Modifiable Factors Associated With Sleep Dysfunction in Adults With Heart Failure
Medicine and Health Sciences
Background: Sleep dysfunction contributes to poor quality of life in adults with heart failure (HF). The purpose of this study was to identify factors associated with sleep dysfunction that may be modifiable. Methods: Data were collected from 266 subjects enrolled from three sites in the U.S. Sleep dysfunction was measured over the past month with the Pittsburgh Sleep Quality Index, using a score > 10 to indicate sleep dysfunction. Potentially modifiable clinical, behavioral, and psychological factors thought to be associated with sleep dysfunction were analyzed with hierarchical logistic regression analysis.
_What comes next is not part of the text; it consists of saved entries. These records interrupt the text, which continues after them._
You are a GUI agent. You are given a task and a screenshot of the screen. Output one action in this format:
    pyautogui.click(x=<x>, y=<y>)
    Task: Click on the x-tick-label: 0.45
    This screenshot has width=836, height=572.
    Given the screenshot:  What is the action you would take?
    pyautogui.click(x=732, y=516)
Results: When covariates of age, gender, race, data collection site, and New York Heart Association (NYHA) functional class were entered on the first step, only NYHA was a significant correlate of sleep dysfunction. When the clinical, behavioral, and psychological factors were entered, correlates of sleep dysfunction were the number of drugs known to cause daytime somnolence (OR = 2.08), depression (OR = 1.83), worse overall perceived health (OR = 1.64), and better sleep hygiene (OR = 1.40). Although most (54%) subjects had sleep disordered breathing (SDB), SDB was not a significant predictor of sleep dysfunction. Discussion: Factors associated with sleep dysfunction in HF include medications with sleepiness as a side-effect, depression, poorer health perceptions, and better sleep hygiene. Sleep dysfunction may motivate HF patients to address sleep hygiene. Eliminating medications with sleepiness as a side-effect, treating depression and perceptions of poor health may improve sleep quality in HF patients.